Po pół roku przyszła odpowiedź. Wszystkie wnioski odrzucone. Powód? jedna działka ma w planie zagospodarowania zabudowę jednorodzinną, druga ma być sprzedana (sprawdziłam i nie była jeszcze nigdzie wystawiona), a miernik powietrza bez sensu bo w okolicy już jeden jest (pytanie więc, czemu straż miejska nic nie robi i zielony dym leci codziennie z kominów dwóch -trzech smrodziarzy). No nic. Przełknęłam porażkę i postanowiłam lepiej przygotować się na przyszłość.
Rok 2 cz. 1
W kolejnym roku wybrałam działkę bez planu zagospodarowania i tam zgłosiłam ogród sensoryczny, na innej działce - według planu zagospodarowania przeznaczonej na tereny zielone, upchniętej między dwoma blokami i zaniedbanej, zaplanowałam skwerek. Oba projekty odrzucono. Powód? Działka pod skwerek należy do miasta, ale miasto chce, żeby mieszkańcy bloków ją wykupili, więc nic tam robić nie będą, z kolei działka pod ogród sensoryczny stanowi rezerwę inwestycyjną miasta.
Rok 2 cz. 2
Odwołałam się.
W odwołaniu napisałam, że ogród może powstać na dowolnej innej okolicznej działce należącej do miasta, ale nie będącej rezerwą inwestycyjną. Wniosek ponownie odrzucono już bez podawania przyczyny. Rozeźlona poprosiłam o dostęp do informacji publicznej, czy są w stanie powiedzieć, które działki stanowią rezerwę inwestycyjną, bo gdyby zaznaczyć je na tej ich mapce do budżetu obywatelskiego, to by ludzie po prostu nie brali tych działek pod uwagę. Usłyszałam, że oni nie wiedzą które, bo nie wiedzą kiedy co pójdzie na sprzedaż, więc mam śledzić stronę z aukcjami ich działek. Rezerwy inwestycyjnej nie ma na aukcjach, bo jak nazwa wskazuje są rezerwą, ale nie potrafią zrobić wykazu takich działek. W moim rozumieniu: nie powiemy które, bo sami nie wiemy, w zasadzie każda może nią być, a to tylko pretekst, żeby uwalać projekty.

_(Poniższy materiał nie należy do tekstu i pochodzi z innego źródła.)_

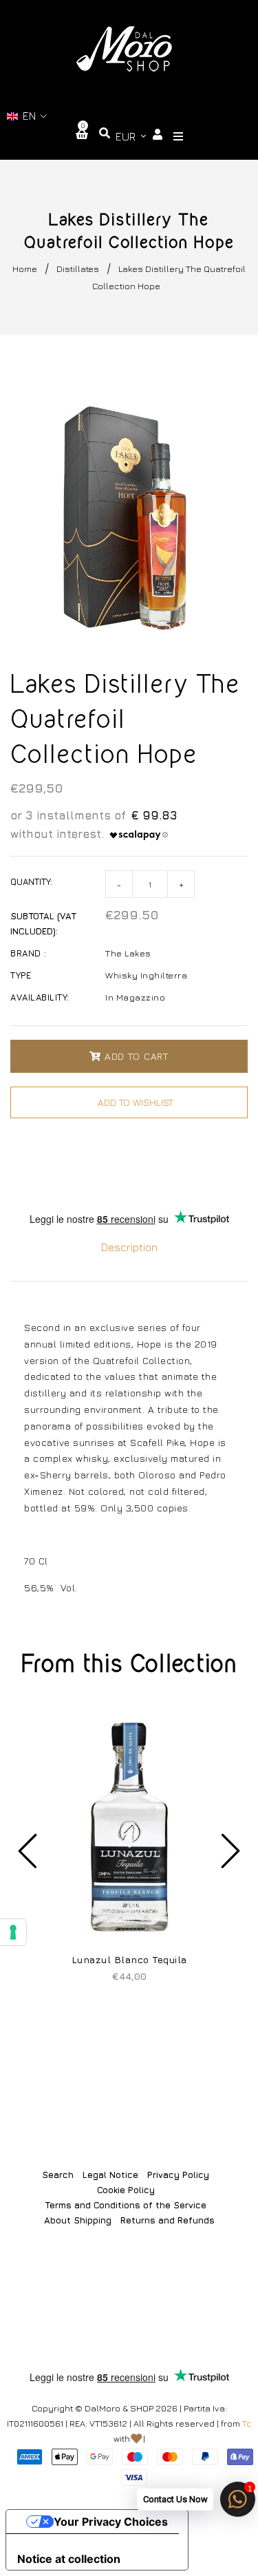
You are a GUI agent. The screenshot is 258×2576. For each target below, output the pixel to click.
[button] (27, 116)
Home (24, 268)
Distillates (77, 268)
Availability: (39, 997)
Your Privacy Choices (111, 2521)
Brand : (28, 953)
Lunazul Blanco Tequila (129, 1959)
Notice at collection (68, 2559)
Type (20, 975)
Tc (247, 2423)
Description (129, 1247)
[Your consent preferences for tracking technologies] (13, 1932)
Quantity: (31, 881)
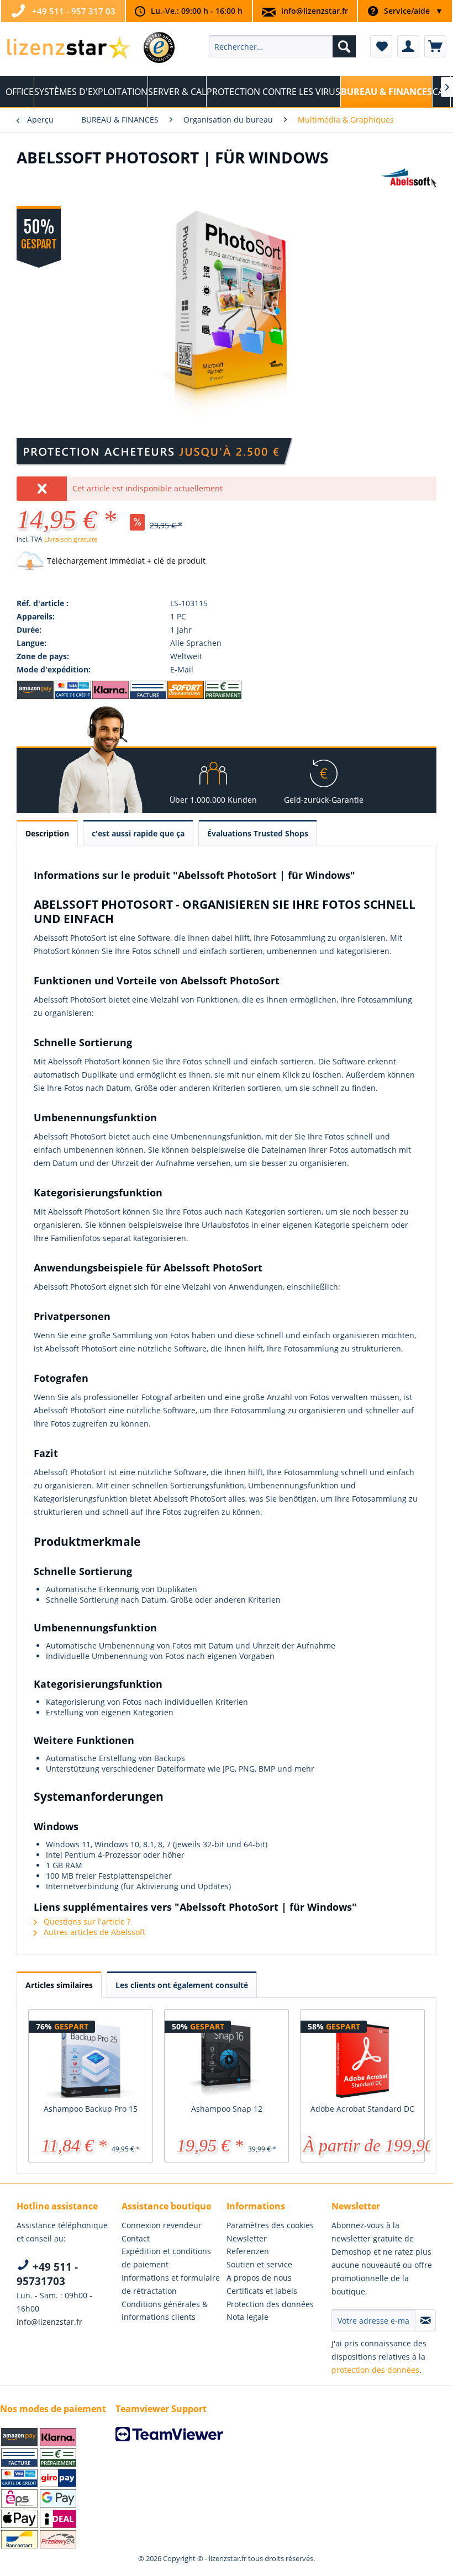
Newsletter (247, 2238)
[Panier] (435, 46)
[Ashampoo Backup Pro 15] (90, 2059)
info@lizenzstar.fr (314, 11)
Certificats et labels (262, 2291)
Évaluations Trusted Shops (257, 833)
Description (47, 833)
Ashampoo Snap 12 (226, 2108)
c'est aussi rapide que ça (138, 833)
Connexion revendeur (162, 2225)
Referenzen (248, 2251)
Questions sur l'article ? (85, 1921)
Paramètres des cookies (270, 2225)
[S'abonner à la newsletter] (425, 2320)
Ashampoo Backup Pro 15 (91, 2108)
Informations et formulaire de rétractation (171, 2284)
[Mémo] (381, 46)
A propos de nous (259, 2277)
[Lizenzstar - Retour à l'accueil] (68, 49)
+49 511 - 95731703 (47, 2274)
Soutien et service (259, 2264)
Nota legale (247, 2317)
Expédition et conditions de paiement (166, 2258)
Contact (136, 2238)
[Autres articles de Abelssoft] (408, 187)
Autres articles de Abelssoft (93, 1932)
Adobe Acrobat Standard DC (362, 2108)
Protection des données (270, 2304)
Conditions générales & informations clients (165, 2311)
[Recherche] (344, 46)
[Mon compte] (408, 46)
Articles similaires (59, 1985)
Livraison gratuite (71, 539)
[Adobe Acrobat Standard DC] (362, 2059)
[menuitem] (282, 46)
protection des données (375, 2370)
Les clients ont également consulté (181, 1985)
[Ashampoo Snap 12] (226, 2059)
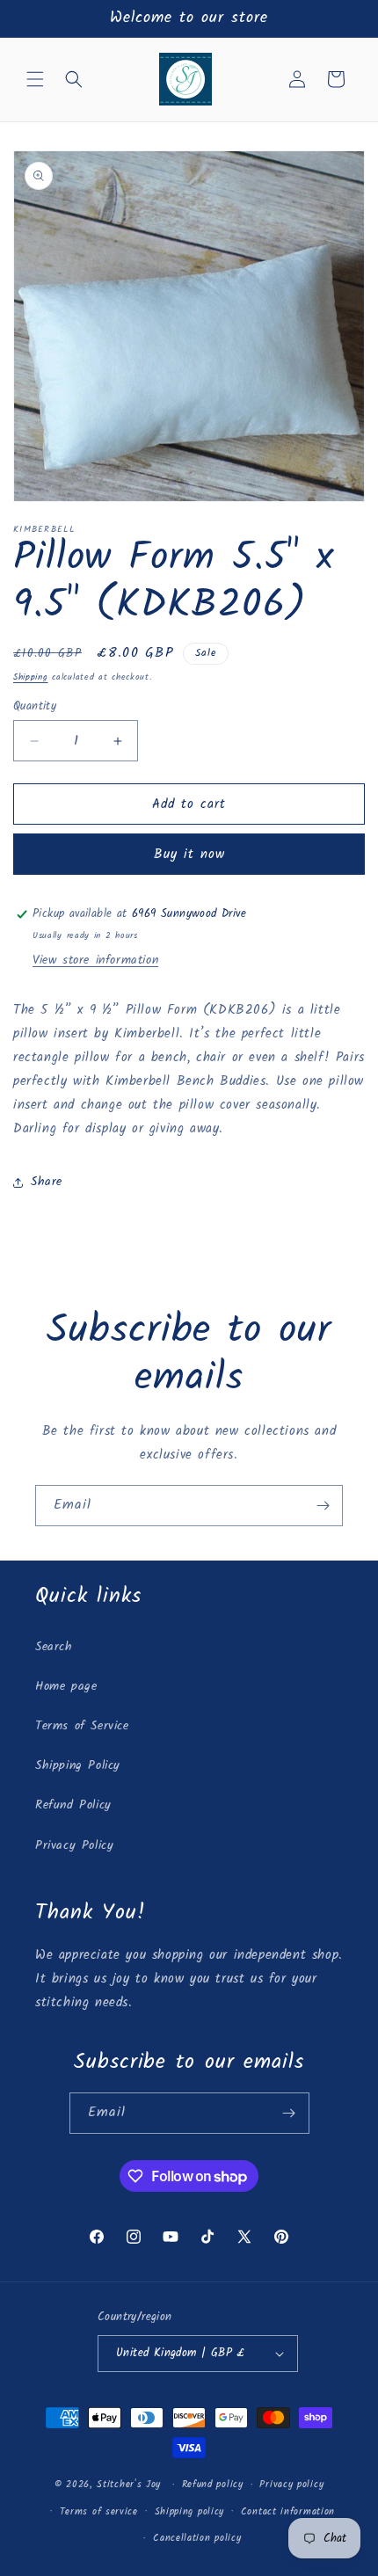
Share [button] (46, 1181)
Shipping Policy (77, 1765)
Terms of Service (82, 1726)
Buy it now (189, 854)
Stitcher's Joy (129, 2484)
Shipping (30, 677)
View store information (95, 960)
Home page (66, 1686)
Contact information (288, 2512)
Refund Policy (73, 1805)
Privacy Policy (74, 1845)
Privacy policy (291, 2484)
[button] (35, 79)
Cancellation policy (197, 2538)
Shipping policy (190, 2512)
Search (54, 1646)
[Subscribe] (322, 1505)
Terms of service (99, 2512)
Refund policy (213, 2484)
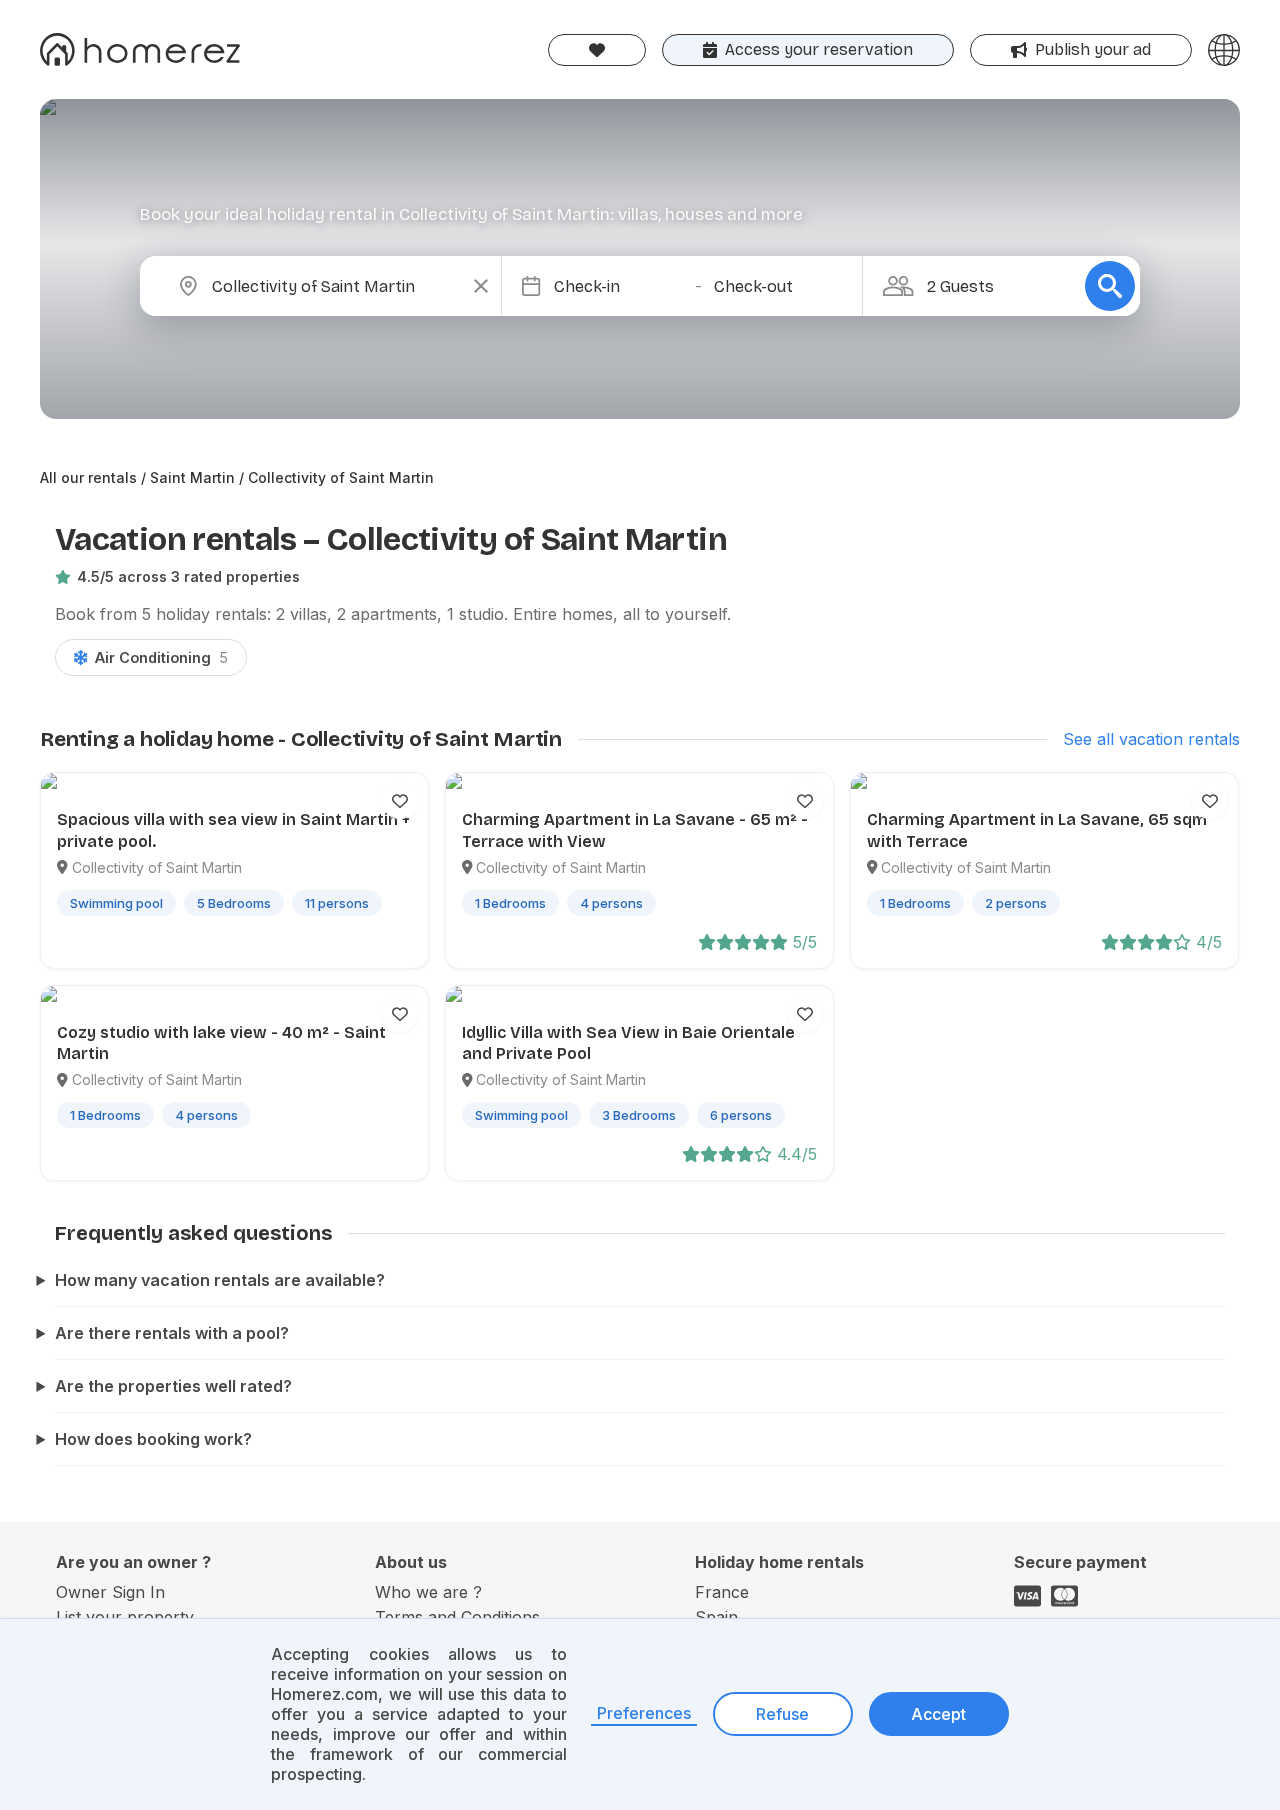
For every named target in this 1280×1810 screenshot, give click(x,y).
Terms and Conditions (457, 1617)
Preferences (644, 1713)
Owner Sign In (110, 1592)
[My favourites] (597, 50)
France (722, 1592)
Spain (716, 1617)
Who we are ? (428, 1592)
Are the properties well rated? (173, 1386)
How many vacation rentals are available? (220, 1280)
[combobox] (337, 286)
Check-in (587, 286)
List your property (125, 1617)
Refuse (782, 1714)
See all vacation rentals (1151, 739)
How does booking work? (153, 1439)
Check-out (753, 286)
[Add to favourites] (400, 801)
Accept (938, 1714)
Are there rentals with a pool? (172, 1333)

Na lokalnym portalu informacyjnym przeczytałam artykuł o tym, jak bardzo wiele projektów nie stanęło do głosowania, bo zostało odrzuconych przez urzędników z powodu "działki stanowiącej rezerwę inwestycyjną". Skontaktowałam się z redaktorem, napisał drugi artykuł o moim przypadku i sam prosił miasto, by na mapce gruntów miejskich oznaczyć działki do sprzedaży teraz lub w przyszłości. Nie doczekał się odpowiedzi.
Batalii rok 3
Do projektu w kolejnym roku przygotowałam się jeszcze mocniej. W okolicy mamy kilka niewielkich lasków. Już jakiś czas temu w ramach projektu obywatelskiego laski te nazwano parkiem osiedlowym z gwarancją, że mają pełnić funkcję rekreacyjną. Obok lasku jest pagórek z łączką. Przy początku leśnej ścieżki jest tablica informacyjna, że to jest park osiedlowy, sfinansowany z budżetu obywatelskiego i pod spodem jest zdjęcie satelitarne osiedla z otoczonym zieloną linią parkiem. Jak byk linia obejmuje kilka lasków i tę właśnie łączkę. Zrobiłam foto tablicy, wróciłam do domu, sprawdziłam numery działek na mapce terenów miejskich na stronie BO i stworzyłam projekt. Ogród wyszedł spory, więc miał kosztować więcej. Trzeba zatem było zgłosić go nie jako projekt osiedlowy, a ponadosiedlowy (do tego potrzebna jest pozytywna opinia 3 rad osiedli). Napisałam więc do 4 rad osiedli z prośbą o zgodę. Mimo wielu prób kontaktu jedna z rad nie odpowiedziała. Pozostałe trzy nagabywane mailowo i telefonicznie wykręcały się, że teraz nie mają spotkań, że po wakacjach, że nie wiedzą itp. Od jednej rady otrzymałam odpowiedź negatywną: nie dadzą pozytywnej opinii, bo inny projekt ponadosiedlowy będzie zgłaszany na naszym osiedlu, a to będzie kontynuacja z ubiegłych lat.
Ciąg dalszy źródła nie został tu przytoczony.